The 4th generation is even faster and my mate just upgraded from his first generation Moto G 3G to one recently and its been around different parts of the world.
Its like me buying a R9 285 2GB two years ago for £160 and then buying a GTX1080 for £500+ and saying Nvdia is 10x time better and AMD sucks since it couldn't run Deus Ex:Mankind Divided at qHD at decent framerates.
You are comparing a budget phone with one of the most expensive phones on the market. It makes me wonder if you had a much more expensive Android phone with more onboard storage whether you would be saying the same like my mates who had Nexus 4 phones for years.
One still uses his one which he bought at launch now four years ago,and the another two upgraded this year. One to a OnePlus2 and the other to a OnePlus3 and both cost less than the overpriced stuff from Samsung and Apple.
I updated my 1.5 generation 4G Moto G to a 3rd generation one earlier this year and the only problem it ever had with performance is when I tried to run Ingress and Pokemon Go at the same time during a very warm summers day and after an hour it hated me.
That old Moto G was given to a relative was an 8GB model. It was generally fine with the 16GB mSD card I chucked in,until they managed to destroy it.
Both my Moto G phones were pushed with geocaching stuff and games like Ingress in all weathers. They had hard lives and seemed to have done OK.
Edit!!
Also regarding my mates with iPhones.
Expecting a phone to last 4 to 6 years is not really go to happen especially with a cheaper phone. Its bad enough with £400+ phones.
I don't know a single person who has an iPhone 4(let alone a 4S) at all anymore. Apple is very stingy with system RAM,so in the end that lack of RAM condems the phone with newer and newer updates.
Yes,you can avoid updates but it leaves security updates,etc not installed on your phones.
Either they broke since they were fragile or the system updates made the phones slower and slower and slower.
In the end they caved in and bought another £500 iPhone.

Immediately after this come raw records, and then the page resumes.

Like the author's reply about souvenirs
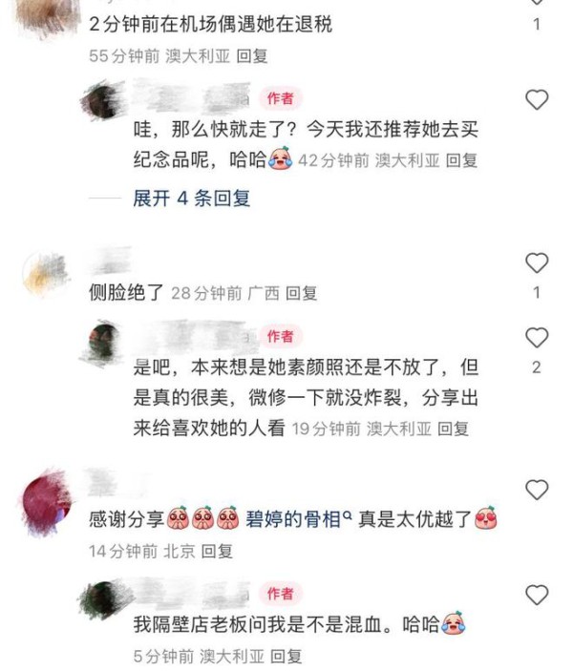This screenshot has height=671, width=573. (537, 99)
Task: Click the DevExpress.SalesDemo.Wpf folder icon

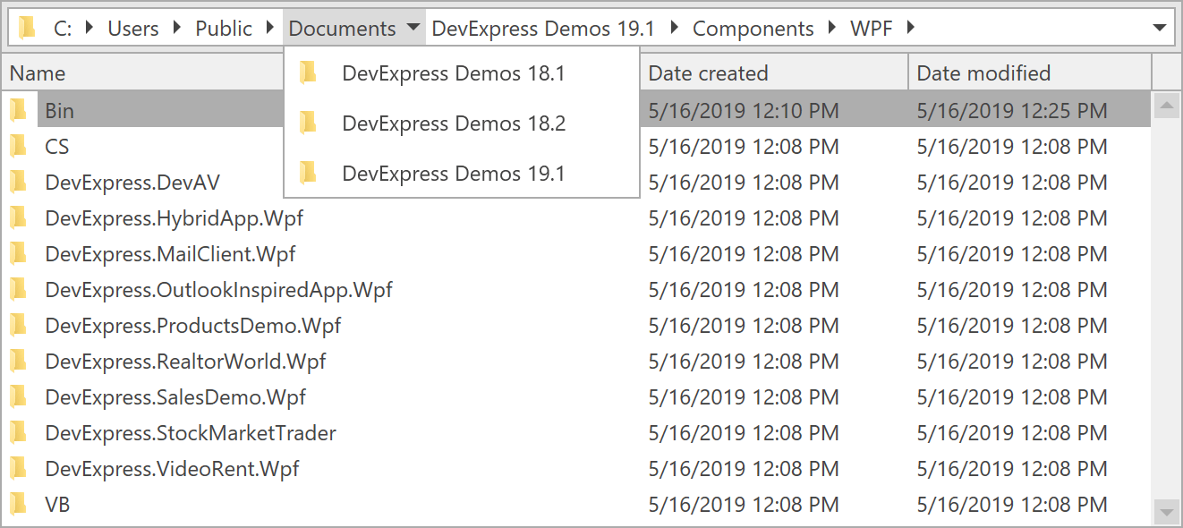Action: click(19, 397)
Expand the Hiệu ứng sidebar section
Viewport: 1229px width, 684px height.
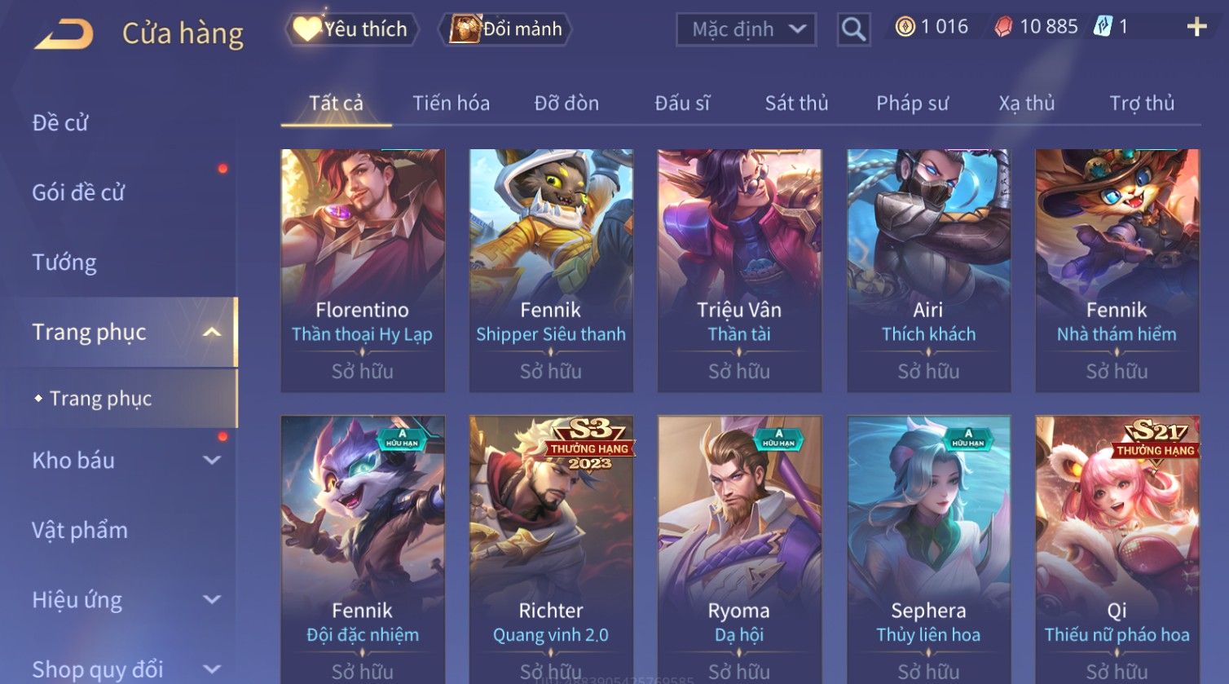(x=212, y=600)
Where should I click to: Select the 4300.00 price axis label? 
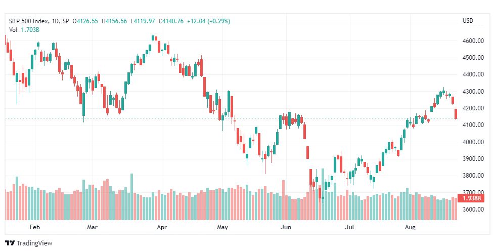[474, 91]
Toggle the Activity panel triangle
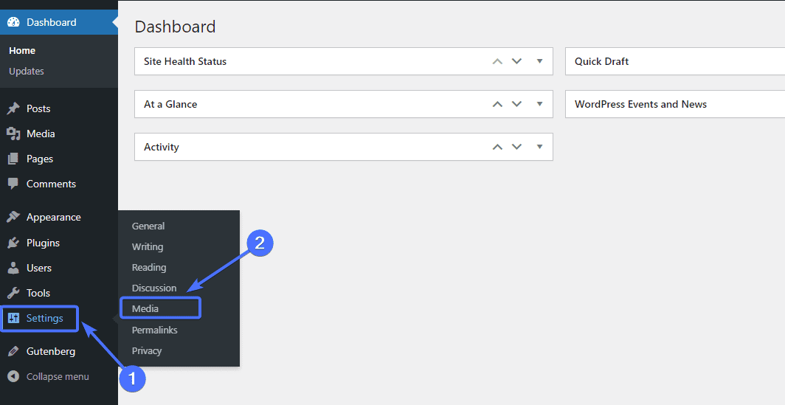The width and height of the screenshot is (785, 405). pos(540,147)
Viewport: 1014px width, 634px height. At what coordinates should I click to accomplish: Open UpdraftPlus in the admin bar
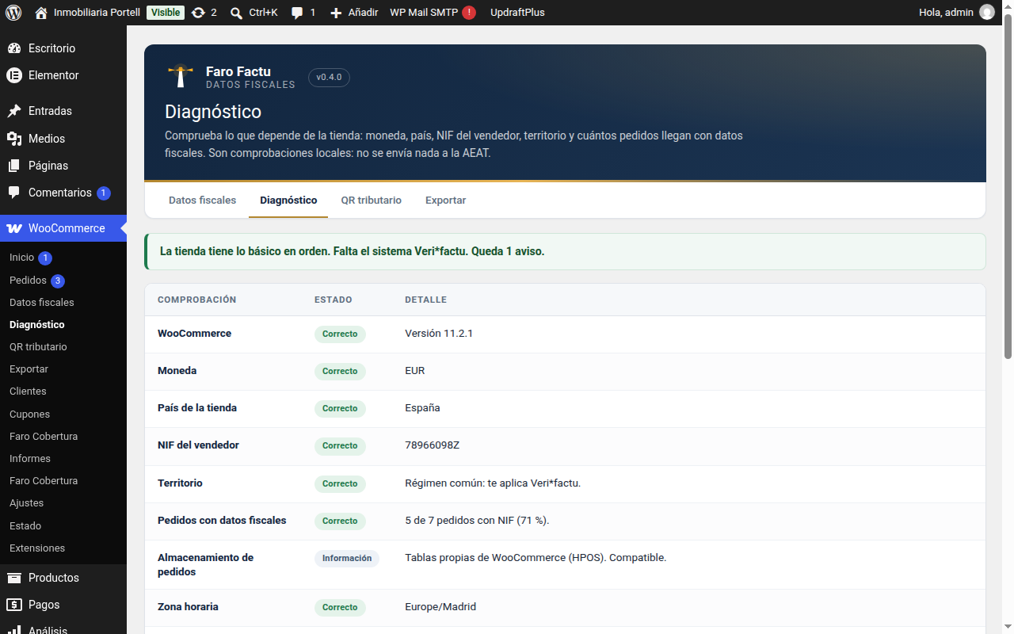point(517,13)
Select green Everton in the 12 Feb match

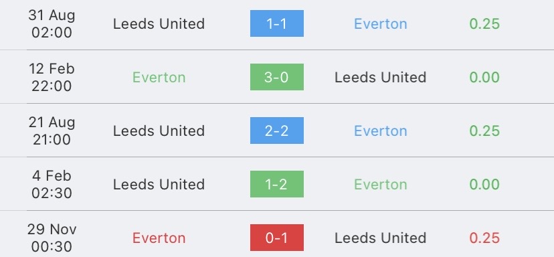tap(159, 78)
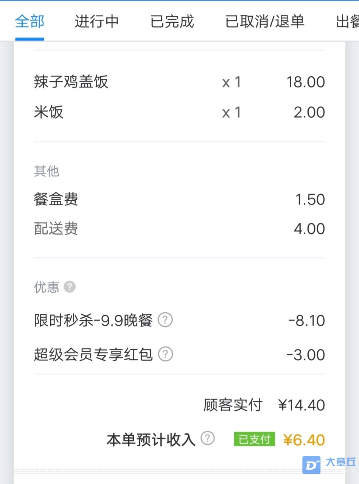The width and height of the screenshot is (359, 484).
Task: Open help icon next to 本单预计收入
Action: (207, 439)
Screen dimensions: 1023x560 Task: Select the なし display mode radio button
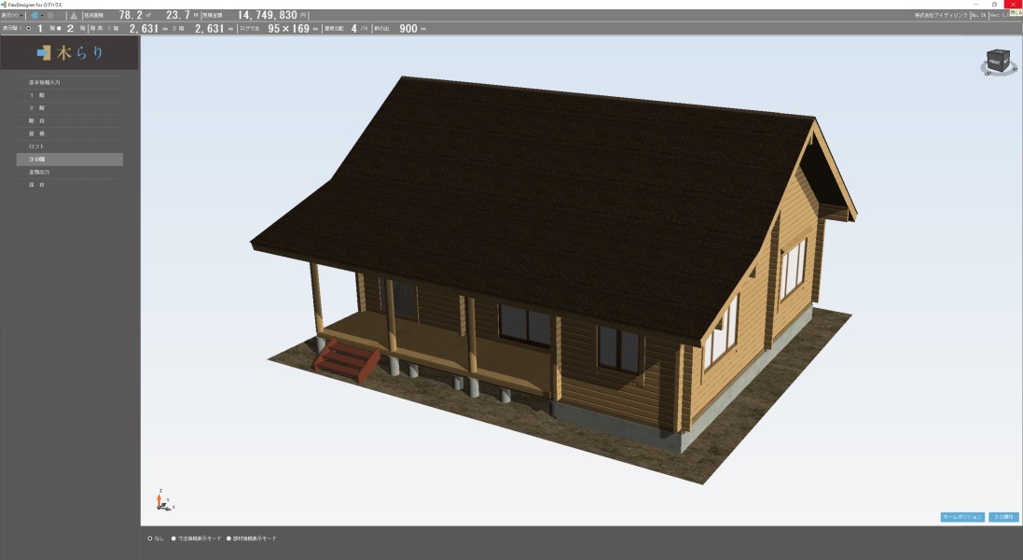(150, 539)
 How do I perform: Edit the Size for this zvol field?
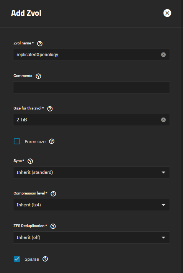click(87, 120)
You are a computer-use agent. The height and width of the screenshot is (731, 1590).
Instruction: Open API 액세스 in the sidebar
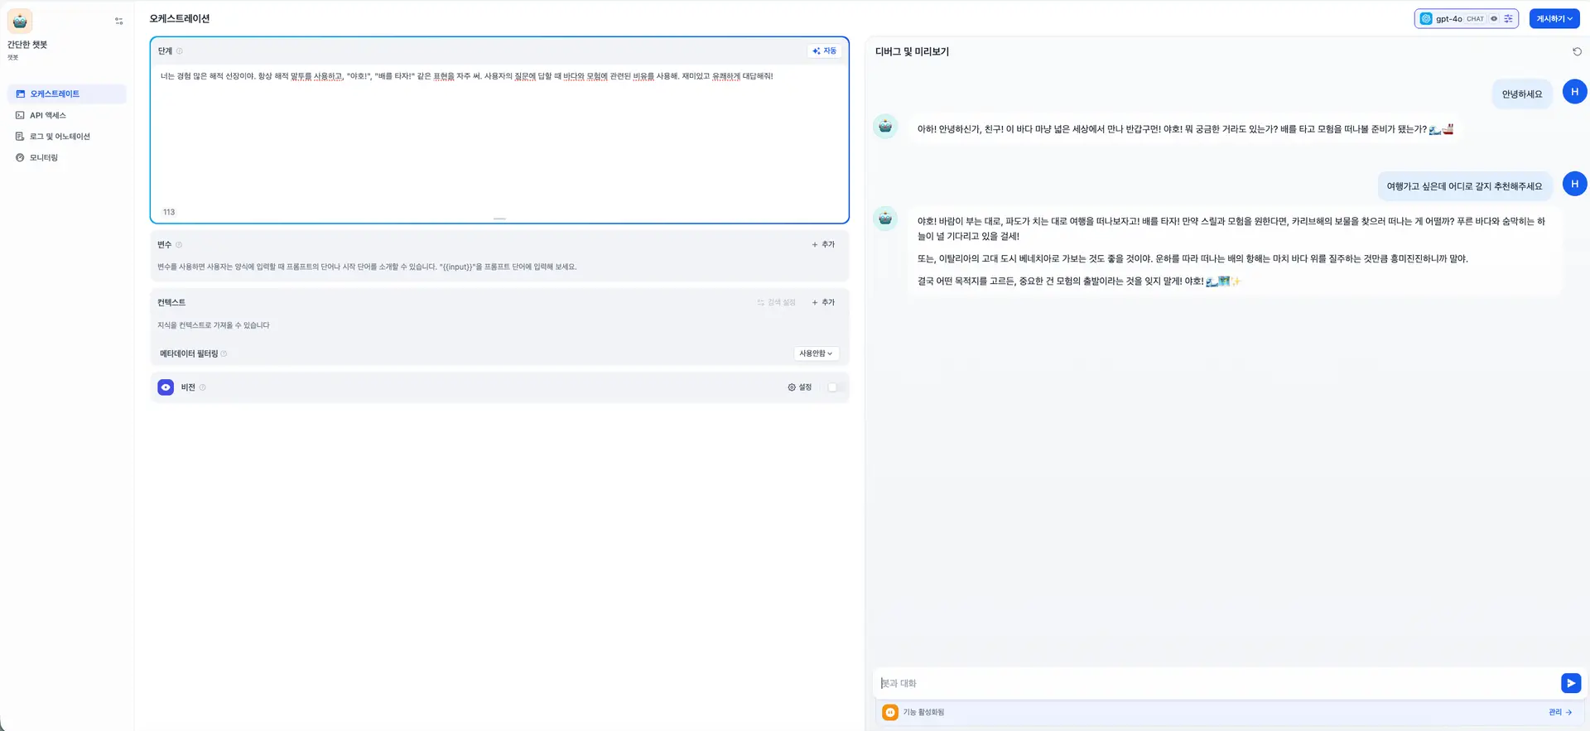(48, 115)
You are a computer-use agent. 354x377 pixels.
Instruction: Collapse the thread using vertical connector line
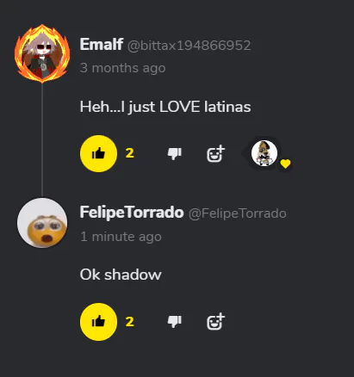point(42,140)
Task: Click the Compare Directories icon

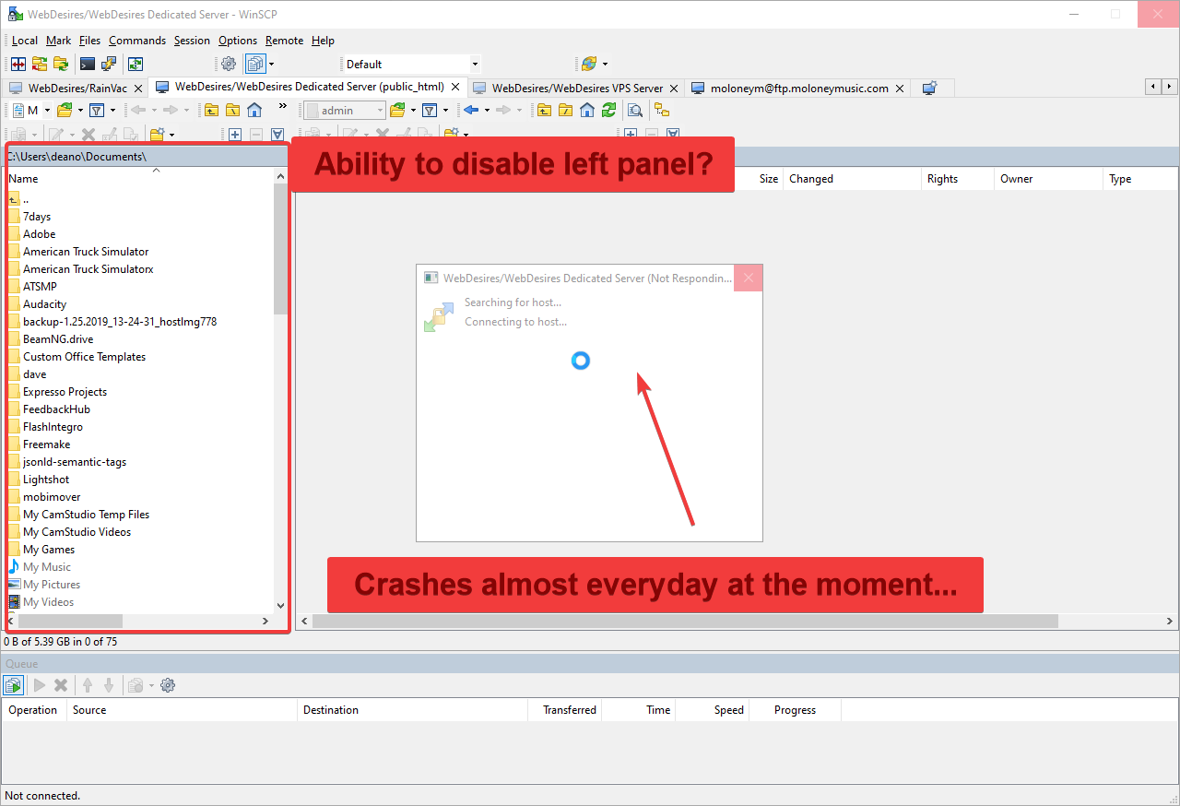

The cheapest phone I know off which has maintained a degree of performance was the Nexus 4 which was around £250. At the time it had a 1080P screen and 2GB of RAM,and the latter has only recently become standard in lower end phones.
A mate is still using his after nearly 4 years,but even that is starting to show its age and he HATES UPGRADING.
With smart phones built in obsolescence is a given.
I tend to aim for two years from my phone and get the cheapest I can get away with.
But I will still spend less with more frequent updates.
The only modern phone I can see remotely lasting 4 years is the OnePlus3 due to its 6GB of system RAM.
System RAM and storage are the two areas which companies get you with. Then as time progresses the batteries start going and more and more newer phones make it harder for you to take the phone apart to replace it.
Look at how hard it is to take apart an iPhone or the new Google one??
No wonder - the whole market is geared towards the two year upgrade cycle since many are on contracts lasting that long.
Last edited by CAT-THE-FIFTH; 26-10-2016 at 05:10 PM.
Just to note the Nexus 4 has a 1280 x 768 screen....my Nexus 5 is still doing me proud.
No, it doesn't - but it should stop the update requests which was what I was referring to.
Trust me, if it was up to me I'd have been rid a while back. The once thing I'll concede is that it's useful when an app refuses to install on a rooted device, or the designer can't be bothered to release an Android equivalent. But not really great benefits.If you want to swap....
I think for me it's the integration with the infrastructure. I have thought for a while that it's less about the platform and more about the infrastructure. As I'm now pretty much Windows free, it's either Google or Apple and Apple seems slightly better (because their business model isn't predicated on mining personal data).
Google Docs is better than Apple's equivalent, but I can use those from any platform. Apple's infrastructure is less open than Google (Google 's has to be open given it's business model) but that isn't a drawback for me.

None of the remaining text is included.